El bueno de Don Quijote, que creía al duque en todo cuanto decía, con esa fe que según Jesucristo era capaz de mover montañas, sintiéndose halagado, responde al duque: “Quisiera yo, señor duque, que estuviera aquí presente aquél bendito religioso que a la mesa al otro día mostró tener tan mal talante y tan mala ojeriza contra los caballeros andantes, para que viera por vista de ojos si los tales caballeros son necesarios en el mundo. Tocara, por lo menos, con la mano que los extraordinariamente afligidos y desconsolados, buscaran en los caballeros andantes el remedio de las cuitas, el amparo de las doncellas, el consuelo de las viudas, en ninguna suerte de personas se halla mejor que en los caballeros andantes”.

Después de la defensa de los caballeros andantes, Don Quijote da un paso al frente; con voz firme y vigorosa pide: “Venga esta dueña, y pida lo que quisiere; que yo le libraré su remedio en la fuerza de mi brazo y en la intrépida resolución de mi animoso espíritu”.

¡Este es mi señor Don Quijote, siempre dispuesto a hacer el bien, cuando el mal no lo impide!

Así termina el capítulo XXXVI en la segunda parte de la novela.

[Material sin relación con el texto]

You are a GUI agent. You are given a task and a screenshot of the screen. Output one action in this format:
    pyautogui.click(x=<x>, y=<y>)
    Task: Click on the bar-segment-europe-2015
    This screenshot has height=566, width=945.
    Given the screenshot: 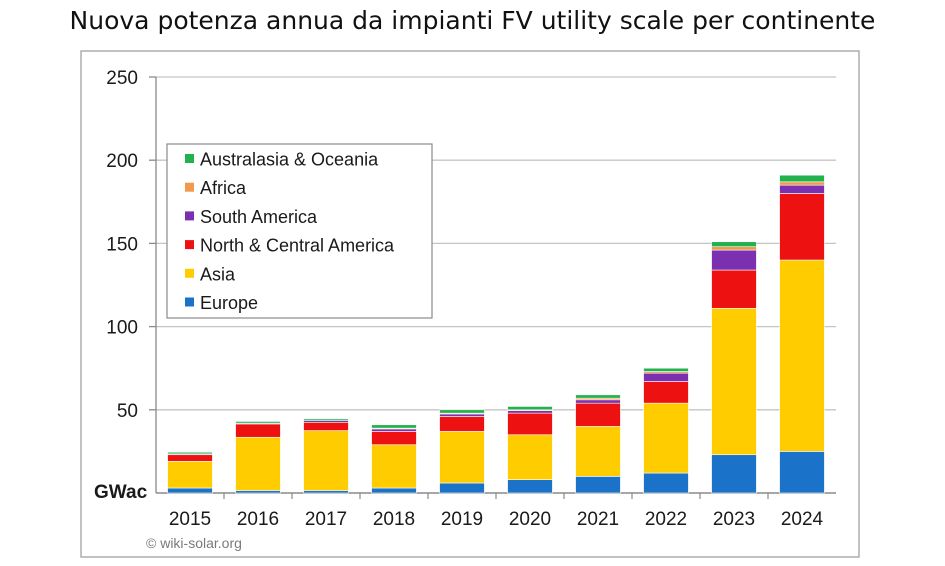 What is the action you would take?
    pyautogui.click(x=190, y=490)
    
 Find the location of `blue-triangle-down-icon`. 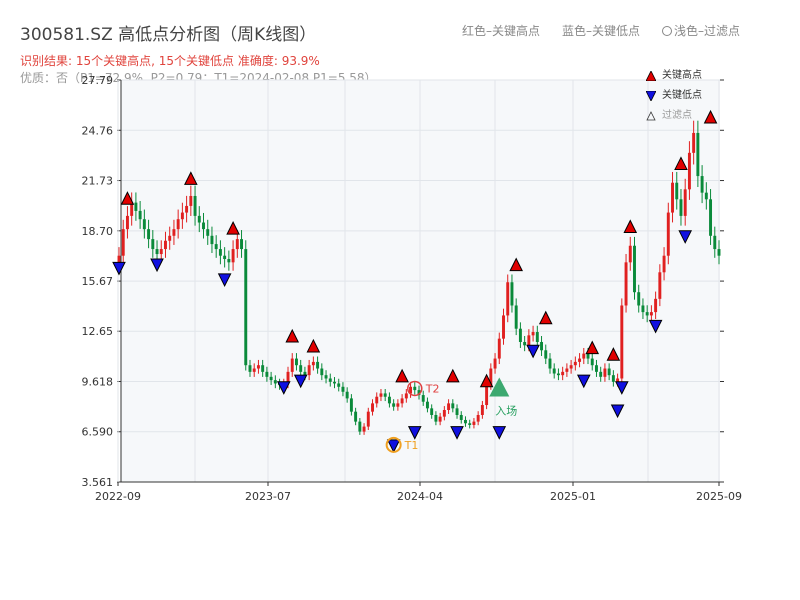

blue-triangle-down-icon is located at coordinates (651, 96).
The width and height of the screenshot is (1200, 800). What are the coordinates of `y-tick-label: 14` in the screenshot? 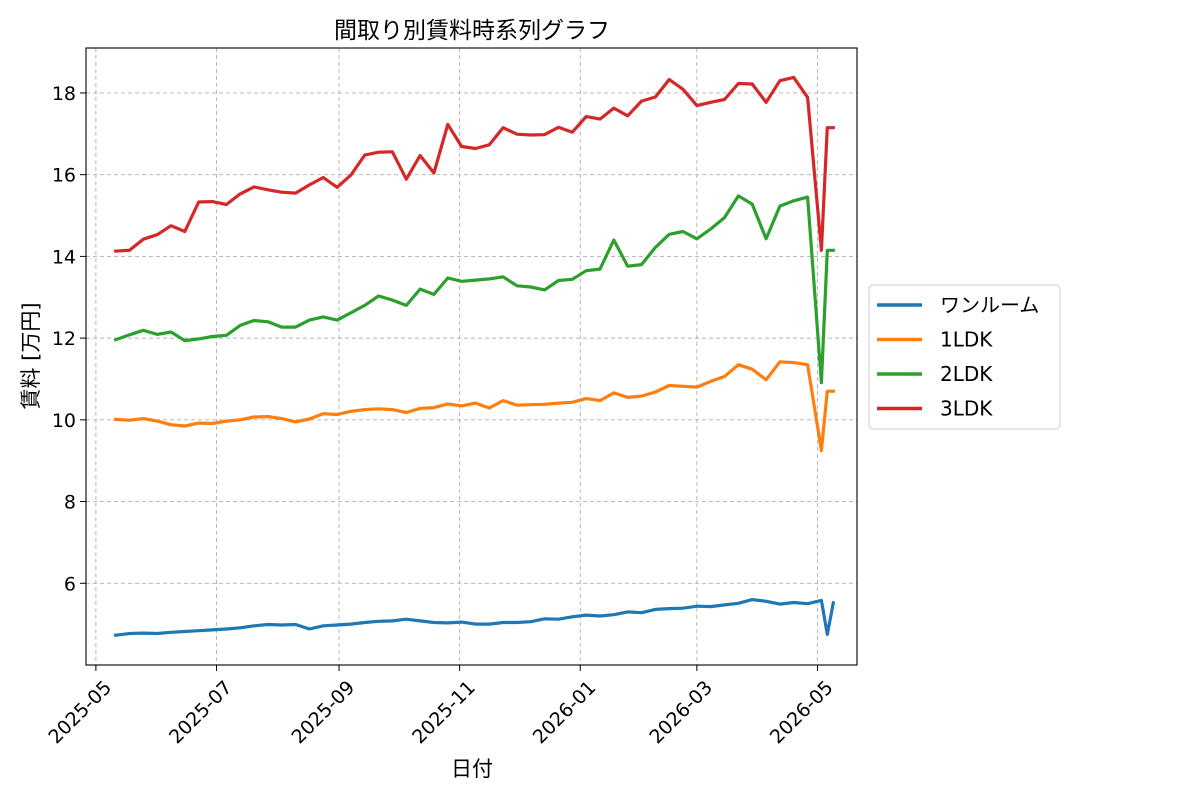 It's located at (64, 257).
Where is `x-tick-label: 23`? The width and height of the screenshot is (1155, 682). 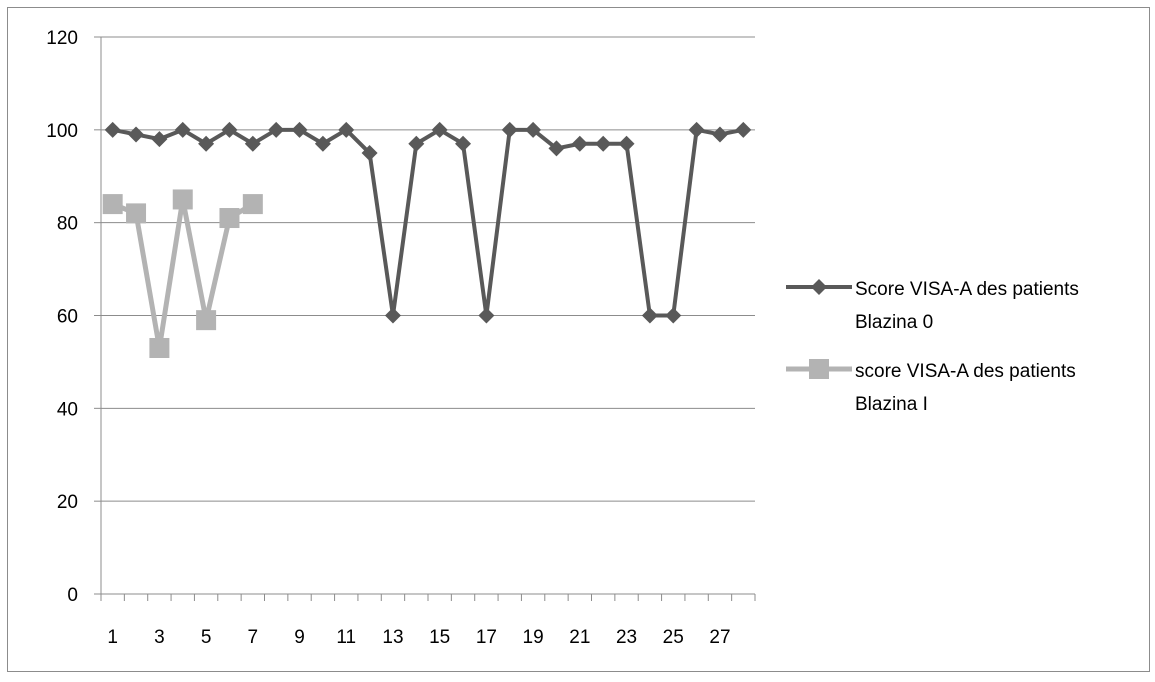
x-tick-label: 23 is located at coordinates (626, 638).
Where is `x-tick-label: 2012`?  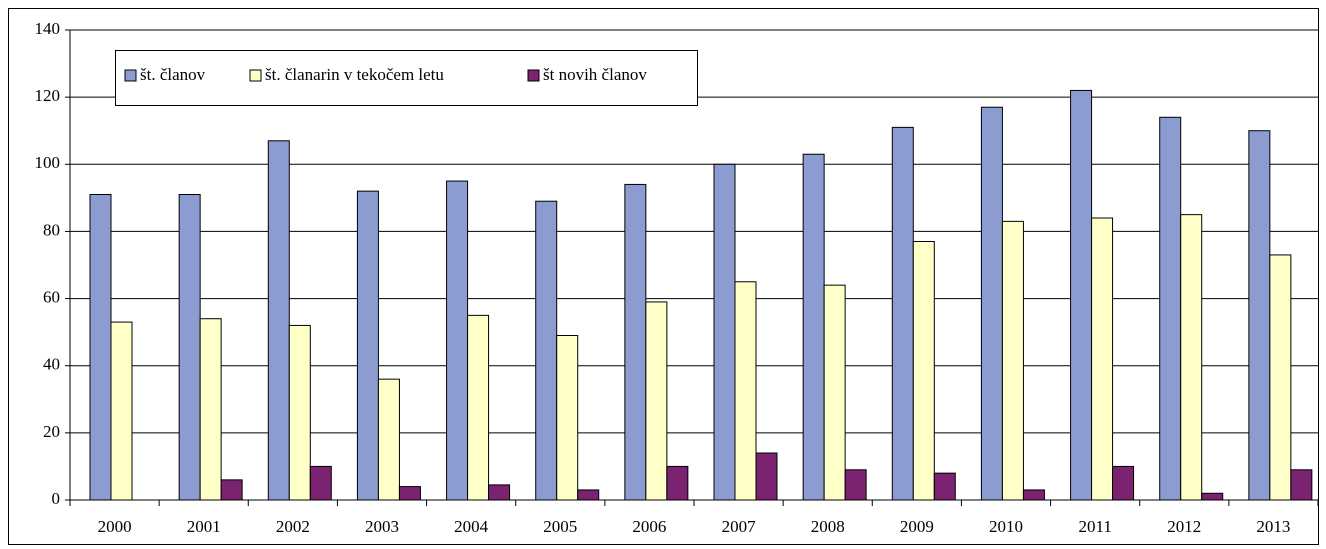 x-tick-label: 2012 is located at coordinates (1184, 526).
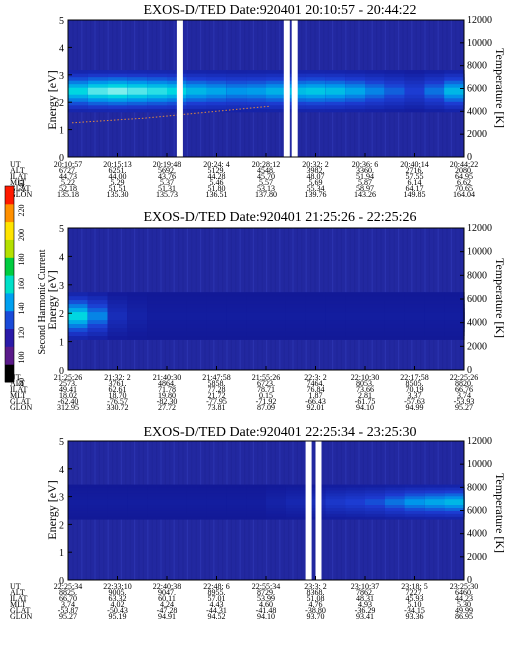 The image size is (505, 654). Describe the element at coordinates (216, 610) in the screenshot. I see `ephemeris-cell: -44.31` at that location.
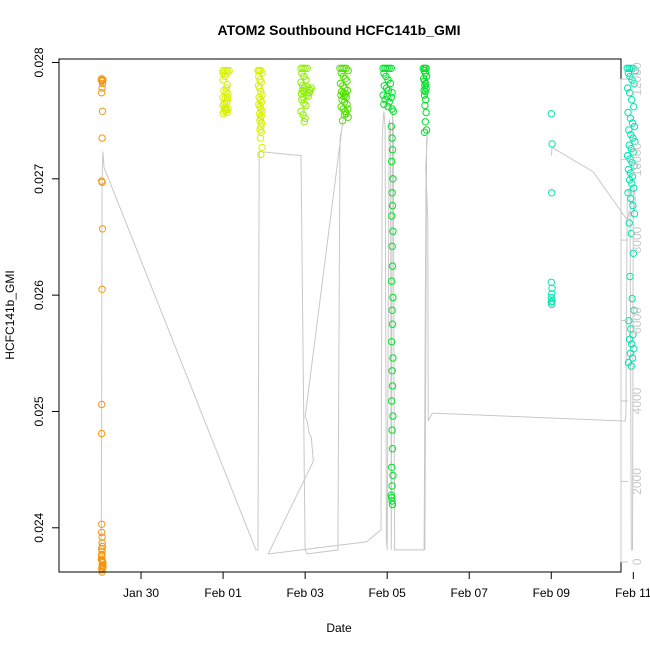 This screenshot has height=650, width=650. What do you see at coordinates (637, 160) in the screenshot?
I see `y2-tick-label: 10000` at bounding box center [637, 160].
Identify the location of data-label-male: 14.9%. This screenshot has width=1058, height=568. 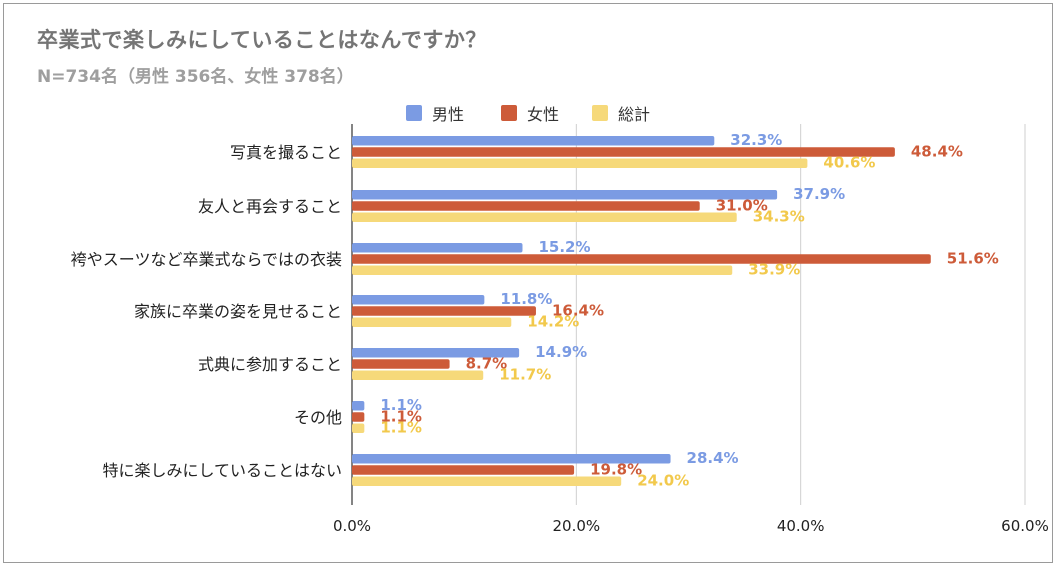
(561, 352).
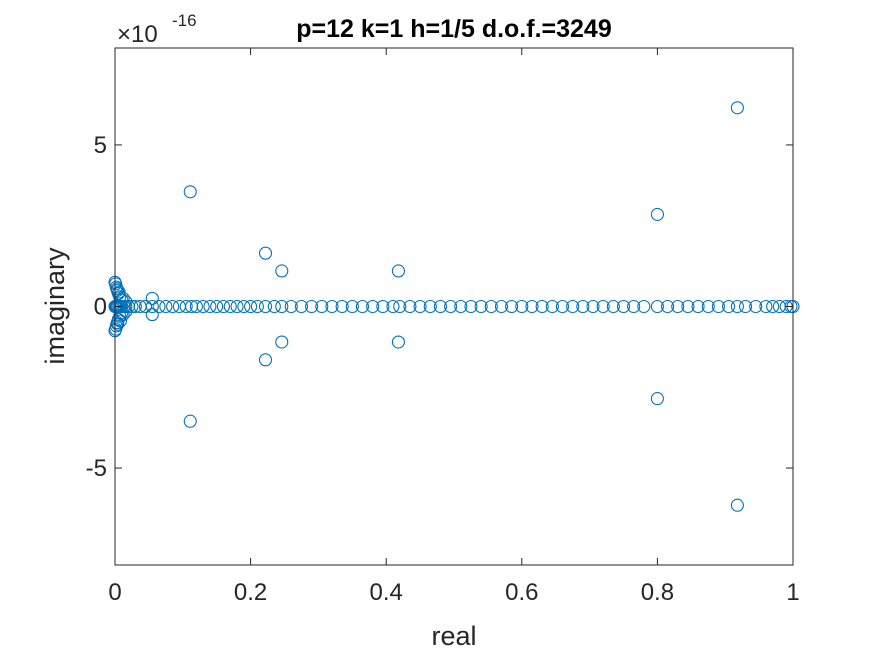 The height and width of the screenshot is (656, 875). What do you see at coordinates (55, 306) in the screenshot?
I see `y-axis-label: imaginary` at bounding box center [55, 306].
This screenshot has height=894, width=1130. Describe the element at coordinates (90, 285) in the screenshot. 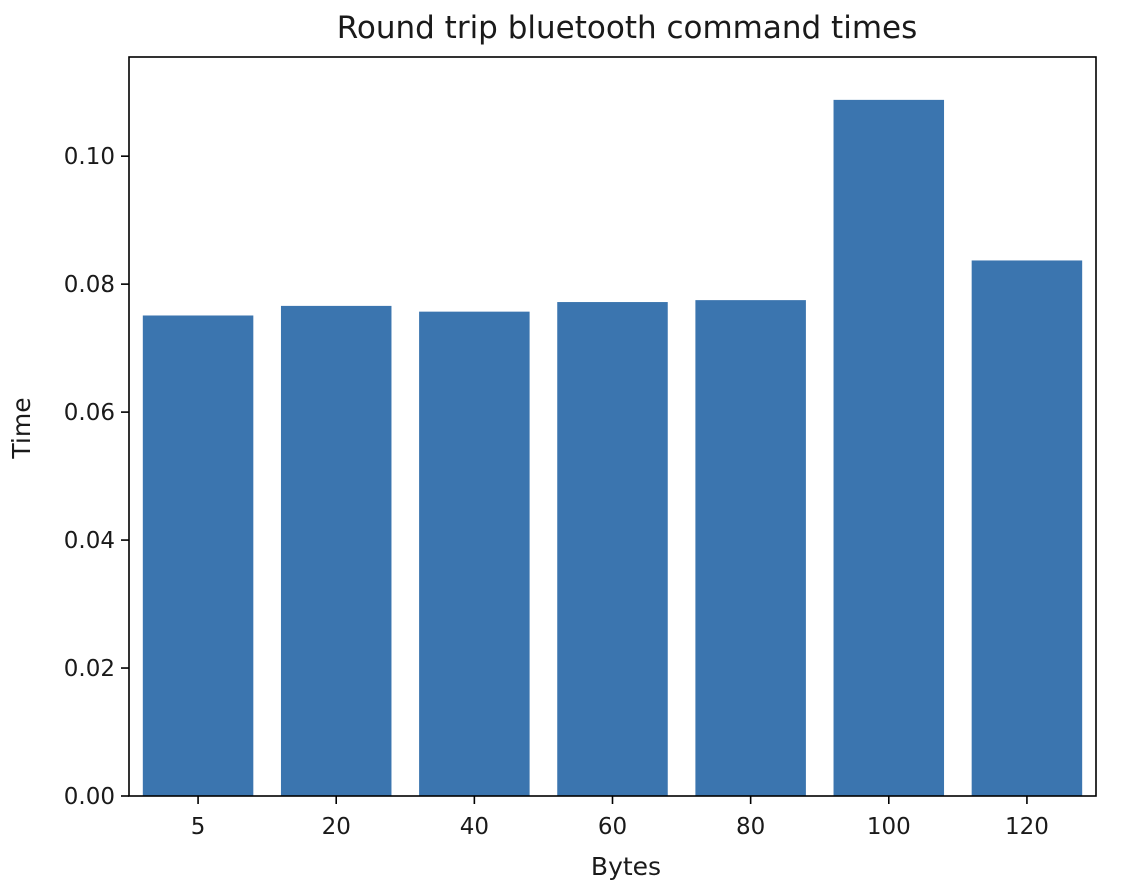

Tras conocer la carta que Sancho mandó a su mujer me decidí a escribir breves párrafos sobre el género epistolar en la Biblia. Desde el libro de Deuteronomio en el Antiguo Testamento hasta la segunda epístola de Pedro en el Nuevo, la Palabra de Dios menciona 89 veces las cartas. La primera de ellas es la que el rey David escribe a Joab, jefe de su ejército, en relación con el general Urías heteo. La última carta que aparece en la Biblia es la enviada por el apóstol Pedro a los cristianos de Asia Menor. Estas cartas se escribían en un rollo de papiro o de pergamino, pegado en la última vuelta y sellado. Eran llevadas a su destino por amigos o viajeros. Además de la mencionada en la segunda epístola de Pedro, en el Nuevo Testamento tenemos numerosos ejemplos de cartas escritas por los apóstoles. Pablo escribió nueve cartas dirigidas a otras tantas Iglesias más cuatro cuyo destino fueron individuos: Timoteo (dos), Tito, Filemón.